[DATA TO USE]
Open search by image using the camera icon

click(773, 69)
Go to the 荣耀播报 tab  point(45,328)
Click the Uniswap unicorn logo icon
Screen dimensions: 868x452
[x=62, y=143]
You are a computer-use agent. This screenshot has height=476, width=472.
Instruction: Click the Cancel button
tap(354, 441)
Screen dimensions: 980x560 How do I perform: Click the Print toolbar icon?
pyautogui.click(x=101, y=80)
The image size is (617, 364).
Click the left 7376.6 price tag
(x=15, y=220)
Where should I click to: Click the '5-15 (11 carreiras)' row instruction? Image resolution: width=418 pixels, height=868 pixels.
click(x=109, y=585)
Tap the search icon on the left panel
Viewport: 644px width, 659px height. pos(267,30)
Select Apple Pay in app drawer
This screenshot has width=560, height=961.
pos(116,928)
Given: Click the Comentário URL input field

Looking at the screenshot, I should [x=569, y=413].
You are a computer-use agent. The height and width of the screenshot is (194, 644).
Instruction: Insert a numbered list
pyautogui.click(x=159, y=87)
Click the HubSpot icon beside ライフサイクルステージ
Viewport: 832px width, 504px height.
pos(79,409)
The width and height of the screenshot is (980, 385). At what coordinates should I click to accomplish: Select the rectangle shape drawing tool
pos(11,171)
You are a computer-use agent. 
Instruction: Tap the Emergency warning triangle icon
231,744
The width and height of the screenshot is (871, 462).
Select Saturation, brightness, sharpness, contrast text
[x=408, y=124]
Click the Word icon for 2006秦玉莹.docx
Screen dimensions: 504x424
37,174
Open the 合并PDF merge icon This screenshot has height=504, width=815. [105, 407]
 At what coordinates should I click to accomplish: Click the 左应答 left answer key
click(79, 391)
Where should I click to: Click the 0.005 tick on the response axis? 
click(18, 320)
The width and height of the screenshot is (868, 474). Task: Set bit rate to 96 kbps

[YOUR ASSIGNMENT]
If the string "agent" is in a line of the entries, pick that line out.

[ANSWER AREA]
You are a computer-use agent. This screenshot has height=476, width=472.
You are a computer-use agent. The height and width of the screenshot is (194, 644).
You are a computer-use agent. 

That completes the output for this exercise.